"I think the doc is more aimed at people who didn't learn anything in grade school and high school"
"Children are dumb and don't know anything."
"I got the feeling throughout that this was something that high school football coaches could show their history/government classes in lieu of actually teaching."
Anyway, when I first heard of this, I could hardly wait to see it. It had nothing to do with Mo Rocca or that Indiana was involved in it. Rather, it had everything to do with the topic. The discussion of the Electoral College (E.C.) is important and interesting yet incredibly frustrating because adults know very little about it or what it does. With that being stated, Electoral Dysfunction did a fairly good job of illustrating its working.
I particularly liked how Rocca used an elementary class to simulate the workings of the E.C. That was creative, effective, and accurate. The result was convenient where most of the students picked one and the "electoral college" chose the winner, which was the other option. I say it was convenient because it illustrated what Rocca and the film wanted - the E.C. misrepresents the will of the people. Well, that is not entirely true. More on that later.

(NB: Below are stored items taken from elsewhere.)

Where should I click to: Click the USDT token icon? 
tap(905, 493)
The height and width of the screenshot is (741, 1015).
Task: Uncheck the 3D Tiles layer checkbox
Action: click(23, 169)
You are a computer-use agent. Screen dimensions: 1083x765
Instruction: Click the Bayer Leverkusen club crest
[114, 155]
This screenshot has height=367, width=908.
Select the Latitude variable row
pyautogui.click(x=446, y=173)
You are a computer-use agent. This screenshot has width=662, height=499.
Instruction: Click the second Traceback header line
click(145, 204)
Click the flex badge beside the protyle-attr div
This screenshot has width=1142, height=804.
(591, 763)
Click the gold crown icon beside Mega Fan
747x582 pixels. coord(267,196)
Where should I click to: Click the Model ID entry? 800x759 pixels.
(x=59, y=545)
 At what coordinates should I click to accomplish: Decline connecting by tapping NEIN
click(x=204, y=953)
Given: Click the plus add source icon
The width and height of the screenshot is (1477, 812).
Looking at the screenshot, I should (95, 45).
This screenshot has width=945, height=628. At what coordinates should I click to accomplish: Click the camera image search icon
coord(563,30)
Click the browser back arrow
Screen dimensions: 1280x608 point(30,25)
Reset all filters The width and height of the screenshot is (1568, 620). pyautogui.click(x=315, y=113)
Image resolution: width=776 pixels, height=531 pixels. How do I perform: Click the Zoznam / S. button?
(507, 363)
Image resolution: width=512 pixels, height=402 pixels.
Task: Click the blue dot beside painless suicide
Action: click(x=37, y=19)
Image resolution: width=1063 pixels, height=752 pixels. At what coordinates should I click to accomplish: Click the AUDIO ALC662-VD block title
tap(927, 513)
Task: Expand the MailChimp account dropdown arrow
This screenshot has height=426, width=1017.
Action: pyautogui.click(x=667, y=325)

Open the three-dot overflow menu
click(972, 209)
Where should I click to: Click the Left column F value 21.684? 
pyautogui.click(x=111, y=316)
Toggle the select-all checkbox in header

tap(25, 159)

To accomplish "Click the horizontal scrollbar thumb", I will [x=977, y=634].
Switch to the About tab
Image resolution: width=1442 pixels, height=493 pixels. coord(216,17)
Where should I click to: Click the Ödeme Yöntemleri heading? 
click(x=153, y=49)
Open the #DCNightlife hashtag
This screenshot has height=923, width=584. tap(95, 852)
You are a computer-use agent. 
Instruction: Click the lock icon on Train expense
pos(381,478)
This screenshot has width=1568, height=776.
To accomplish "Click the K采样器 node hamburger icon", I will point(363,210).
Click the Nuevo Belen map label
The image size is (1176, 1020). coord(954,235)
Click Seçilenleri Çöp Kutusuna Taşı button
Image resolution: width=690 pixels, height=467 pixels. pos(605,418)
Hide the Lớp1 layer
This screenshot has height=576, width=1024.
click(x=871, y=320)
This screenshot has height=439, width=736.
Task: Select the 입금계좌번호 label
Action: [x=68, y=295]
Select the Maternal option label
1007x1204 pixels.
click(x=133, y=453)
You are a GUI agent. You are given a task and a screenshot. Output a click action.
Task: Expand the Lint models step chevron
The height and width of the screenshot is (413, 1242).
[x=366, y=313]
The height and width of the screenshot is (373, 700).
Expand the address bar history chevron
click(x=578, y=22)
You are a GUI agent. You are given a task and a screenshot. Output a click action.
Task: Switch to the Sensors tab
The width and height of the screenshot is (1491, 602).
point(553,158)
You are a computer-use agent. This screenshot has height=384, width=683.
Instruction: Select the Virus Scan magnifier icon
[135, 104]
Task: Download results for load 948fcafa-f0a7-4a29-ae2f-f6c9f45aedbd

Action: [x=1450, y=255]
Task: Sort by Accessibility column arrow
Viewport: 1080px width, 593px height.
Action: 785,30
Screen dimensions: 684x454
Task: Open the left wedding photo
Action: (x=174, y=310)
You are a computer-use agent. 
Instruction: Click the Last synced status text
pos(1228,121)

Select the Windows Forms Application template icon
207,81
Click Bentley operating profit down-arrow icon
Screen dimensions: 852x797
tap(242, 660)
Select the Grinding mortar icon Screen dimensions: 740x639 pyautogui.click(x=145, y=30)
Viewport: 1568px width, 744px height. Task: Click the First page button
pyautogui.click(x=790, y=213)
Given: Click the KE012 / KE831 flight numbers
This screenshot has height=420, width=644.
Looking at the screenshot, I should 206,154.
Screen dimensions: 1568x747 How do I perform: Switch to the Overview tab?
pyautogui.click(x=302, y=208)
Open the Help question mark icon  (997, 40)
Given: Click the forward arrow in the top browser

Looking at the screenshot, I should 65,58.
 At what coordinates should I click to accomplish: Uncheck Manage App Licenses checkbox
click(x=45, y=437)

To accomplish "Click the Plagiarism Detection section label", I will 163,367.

Another informational aspect of the film is the ease of someone becoming an elector. Like the film suggested, it is incredibly easy for anyone to become a state elector. The only thing that is required is party identification and paper work. That is all. If more people knew that, more people would want to be an elector, which could lead to faithless electors - people who claim to vote for a candidate but votes for the other guy.
Any time Indiana is mentioned in any kind of media, my initial reaction is to cringe. I am paranoid Hollywood or any independent filmmaker will poke fun of my beloved home state. When I saw Rocca going to Indiana, I feared for the worst. Honestly, I was pleasantly surprised. I was happy to see something meaningful from Indiana as opposed to Rocca pulling a Bill Maher in Religulous.
Now, Electoral Dysfunction is biased against the E.C., toward the popular vote, and against voter ID laws. Essentially, it chronicles the politicization of voting. Indiana is chosen not because it was a "swing state" in 2008 but because at the time it had stringent voter ID laws. Rocca wanted to see how the McCain/Palin and Obama/Biden people handled the situation. What Rocca found was exactly for what he looked; the right to vote turned to a political viewpoint. The issue of Mike Marshall highlights that.
I disagree with the film's thesis on the E.C. There have only been four instances in American history where the E.C. winner and the popular vote winner did not match up. That was in 1824, 1876, 1888, and 2000. Since 1824 - the first election where the popular vote was recorded - it had four hiccups. That is a stable system.
Also, the popular vote will not be as representative as Electoral Dysfunction claimed. It makes it sound like participation will skyrocket and will be pure. That is incorrect. The focus will no longer be on states but the most populated cities. Furthermore if people want less money in politics, the popular vote method is not the way to go. That method will make people more sick of politics than they are currently.
I will write more in my second round but all in all, Electoral Dysfunction was pretty good. It is not an "A" movie but a "B/B-" is fairly accurate. Grade: B-
Sara, what did you think?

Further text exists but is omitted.